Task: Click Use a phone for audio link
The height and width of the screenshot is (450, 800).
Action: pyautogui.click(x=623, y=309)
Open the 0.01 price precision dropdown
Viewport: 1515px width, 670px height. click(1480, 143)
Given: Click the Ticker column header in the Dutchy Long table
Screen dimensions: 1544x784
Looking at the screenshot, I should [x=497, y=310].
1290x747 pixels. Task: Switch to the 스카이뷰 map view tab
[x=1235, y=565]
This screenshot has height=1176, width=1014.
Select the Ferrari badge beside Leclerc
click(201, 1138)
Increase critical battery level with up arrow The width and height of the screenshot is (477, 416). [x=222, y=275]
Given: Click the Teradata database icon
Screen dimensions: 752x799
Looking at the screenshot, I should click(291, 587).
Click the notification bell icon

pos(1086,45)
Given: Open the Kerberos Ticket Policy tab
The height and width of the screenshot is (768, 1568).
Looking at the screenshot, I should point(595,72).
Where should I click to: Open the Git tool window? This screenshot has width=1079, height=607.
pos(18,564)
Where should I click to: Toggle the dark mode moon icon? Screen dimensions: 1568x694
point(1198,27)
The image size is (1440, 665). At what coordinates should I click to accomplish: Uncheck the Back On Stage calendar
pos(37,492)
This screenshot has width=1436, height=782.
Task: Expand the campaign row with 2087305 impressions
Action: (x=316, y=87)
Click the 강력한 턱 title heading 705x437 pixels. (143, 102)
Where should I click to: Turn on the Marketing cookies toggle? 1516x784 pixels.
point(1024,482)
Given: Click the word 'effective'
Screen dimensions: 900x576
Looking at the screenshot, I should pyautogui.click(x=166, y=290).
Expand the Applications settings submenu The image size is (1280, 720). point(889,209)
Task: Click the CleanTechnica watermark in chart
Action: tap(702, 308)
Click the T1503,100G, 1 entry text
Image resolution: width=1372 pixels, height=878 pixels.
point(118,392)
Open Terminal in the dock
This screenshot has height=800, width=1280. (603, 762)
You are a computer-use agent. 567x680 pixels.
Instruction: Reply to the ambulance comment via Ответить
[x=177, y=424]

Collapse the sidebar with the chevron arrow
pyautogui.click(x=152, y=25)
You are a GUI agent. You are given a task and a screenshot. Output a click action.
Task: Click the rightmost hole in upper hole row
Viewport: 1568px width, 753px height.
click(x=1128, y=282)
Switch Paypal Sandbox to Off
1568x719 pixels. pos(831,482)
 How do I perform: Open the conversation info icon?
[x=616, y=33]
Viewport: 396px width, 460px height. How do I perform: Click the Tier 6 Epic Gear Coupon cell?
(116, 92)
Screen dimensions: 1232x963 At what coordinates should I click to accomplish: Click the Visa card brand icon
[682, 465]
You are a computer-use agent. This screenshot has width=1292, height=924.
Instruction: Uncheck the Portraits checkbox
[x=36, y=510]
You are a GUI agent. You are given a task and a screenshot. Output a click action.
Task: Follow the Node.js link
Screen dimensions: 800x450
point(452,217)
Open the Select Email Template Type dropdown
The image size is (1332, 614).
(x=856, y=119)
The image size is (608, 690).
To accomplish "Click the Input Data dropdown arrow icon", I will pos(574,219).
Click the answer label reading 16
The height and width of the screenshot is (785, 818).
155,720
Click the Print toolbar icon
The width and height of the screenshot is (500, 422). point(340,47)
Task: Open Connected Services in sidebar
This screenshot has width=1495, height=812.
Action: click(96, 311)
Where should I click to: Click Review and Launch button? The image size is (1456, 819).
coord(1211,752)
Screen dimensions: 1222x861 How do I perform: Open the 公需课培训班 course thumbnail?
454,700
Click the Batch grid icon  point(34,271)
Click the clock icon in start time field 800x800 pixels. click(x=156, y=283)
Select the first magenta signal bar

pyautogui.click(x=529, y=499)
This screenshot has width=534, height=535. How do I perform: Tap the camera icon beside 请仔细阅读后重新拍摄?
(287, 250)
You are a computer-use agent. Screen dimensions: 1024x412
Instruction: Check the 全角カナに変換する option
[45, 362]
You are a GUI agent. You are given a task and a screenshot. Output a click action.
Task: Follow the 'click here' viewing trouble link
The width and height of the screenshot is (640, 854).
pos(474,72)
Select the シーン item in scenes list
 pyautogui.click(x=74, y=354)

★ ★ ★ ★ ★

#### EXERCISE DESCRIPTION
Put each line of the entries above into a Markdown table with the columns Row and Line, numbering the rows and omitting blank lines.

#### CORRECT OUTPUT
| Row | Line |
|---|---|
| 1 | Task: Click Use a phone for audio link |
| 2 | The height and width of the screenshot is (450, 800). |
| 3 | Action: pyautogui.click(x=623, y=309) |
| 4 | Open the 0.01 price precision dropdown |
| 5 | Viewport: 1515px width, 670px height. click(1480, 143) |
| 6 | Given: Click the Ticker column header in the Dutchy Long table |
| 7 | Screen dimensions: 1544x784 |
| 8 | Looking at the screenshot, I should [x=497, y=310]. |
| 9 | 1290x747 pixels. Task: Switch to the 스카이뷰 map view tab |
| 10 | [x=1235, y=565] |
| 11 | This screenshot has height=1176, width=1014. |
| 12 | Select the Ferrari badge beside Leclerc |
| 13 | click(201, 1138) |
| 14 | Increase critical battery level with up arrow The width and height of the screenshot is (477, 416). [x=222, y=275] |
| 15 | Given: Click the Teradata database icon |
| 16 | Screen dimensions: 752x799 |
| 17 | Looking at the screenshot, I should click(291, 587). |
| 18 | Click the notification bell icon |
| 19 | pos(1086,45) |
| 20 | Given: Open the Kerberos Ticket Policy tab |
| 21 | The height and width of the screenshot is (768, 1568). |
| 22 | Looking at the screenshot, I should point(595,72). |
| 23 | Where should I click to: Open the Git tool window? This screenshot has width=1079, height=607. |
| 24 | pos(18,564) |
| 25 | Where should I click to: Toggle the dark mode moon icon? Screen dimensions: 1568x694 |
| 26 | point(1198,27) |
| 27 | The image size is (1440, 665). At what coordinates should I click to accomplish: Uncheck the Back On Stage calendar |
| 28 | pos(37,492) |
| 29 | This screenshot has width=1436, height=782. |
| 30 | Task: Expand the campaign row with 2087305 impressions |
| 31 | Action: (x=316, y=87) |
| 32 | Click the 강력한 턱 title heading 705x437 pixels. (143, 102) |
| 33 | Where should I click to: Turn on the Marketing cookies toggle? 1516x784 pixels. |
| 34 | point(1024,482) |
| 35 | Given: Click the word 'effective' |
| 36 | Screen dimensions: 900x576 |
| 37 | Looking at the screenshot, I should pyautogui.click(x=166, y=290). |
| 38 | Expand the Applications settings submenu The image size is (1280, 720). point(889,209) |
| 39 | Task: Click the CleanTechnica watermark in chart |
| 40 | Action: tap(702, 308) |
| 41 | Click the T1503,100G, 1 entry text |
| 42 | Image resolution: width=1372 pixels, height=878 pixels. |
| 43 | point(118,392) |
| 44 | Open Terminal in the dock |
| 45 | This screenshot has height=800, width=1280. (603, 762) |
| 46 | You are a computer-use agent. 567x680 pixels. |
| 47 | Instruction: Reply to the ambulance comment via Ответить |
| 48 | [x=177, y=424] |
| 49 | Collapse the sidebar with the chevron arrow |
| 50 | pyautogui.click(x=152, y=25) |
| 51 | You are a GUI agent. You are given a task and a screenshot. Output a click action. |
| 52 | Task: Click the rightmost hole in upper hole row |
| 53 | Viewport: 1568px width, 753px height. |
| 54 | click(x=1128, y=282) |
| 55 | Switch Paypal Sandbox to Off |
| 56 | 1568x719 pixels. pos(831,482) |
| 57 |  How do I perform: Open the conversation info icon? |
| 58 | [x=616, y=33] |
| 59 | Viewport: 396px width, 460px height. How do I perform: Click the Tier 6 Epic Gear Coupon cell? |
| 60 | (116, 92) |
| 61 | Screen dimensions: 1232x963 At what coordinates should I click to accomplish: Click the Visa card brand icon |
| 62 | [682, 465] |
| 63 | You are a computer-use agent. This screenshot has width=1292, height=924. |
| 64 | Instruction: Uncheck the Portraits checkbox |
| 65 | [x=36, y=510] |
| 66 | You are a GUI agent. You are given a task and a screenshot. Output a click action. |
| 67 | Task: Follow the Node.js link |
| 68 | Screen dimensions: 800x450 |
| 69 | point(452,217) |
| 70 | Open the Select Email Template Type dropdown |
| 71 | The image size is (1332, 614). |
| 72 | (x=856, y=119) |
| 73 | The image size is (608, 690). |
| 74 | To accomplish "Click the Input Data dropdown arrow icon", I will pos(574,219). |
| 75 | Click the answer label reading 16 |
| 76 | The height and width of the screenshot is (785, 818). |
| 77 | 155,720 |
| 78 | Click the Print toolbar icon |
| 79 | The width and height of the screenshot is (500, 422). point(340,47) |
| 80 | Task: Open Connected Services in sidebar |
| 81 | This screenshot has width=1495, height=812. |
| 82 | Action: click(96, 311) |
| 83 | Where should I click to: Click Review and Launch button? The image size is (1456, 819). |
| 84 | coord(1211,752) |
| 85 | Screen dimensions: 1222x861 How do I perform: Open the 公需课培训班 course thumbnail? |
| 86 | 454,700 |
| 87 | Click the Batch grid icon  point(34,271) |
| 88 | Click the clock icon in start time field 800x800 pixels. click(x=156, y=283) |
| 89 | Select the first magenta signal bar |
| 90 | pyautogui.click(x=529, y=499) |
| 91 | This screenshot has width=534, height=535. How do I perform: Tap the camera icon beside 请仔细阅读后重新拍摄? |
| 92 | (287, 250) |
| 93 | You are a computer-use agent. Screen dimensions: 1024x412 |
| 94 | Instruction: Check the 全角カナに変換する option |
| 95 | [45, 362] |
| 96 | You are a GUI agent. You are given a task and a screenshot. Output a click action. |
| 97 | Task: Follow the 'click here' viewing trouble link |
| 98 | The width and height of the screenshot is (640, 854). |
| 99 | pos(474,72) |
| 100 | Select the シーン item in scenes list |
| 101 |  pyautogui.click(x=74, y=354) |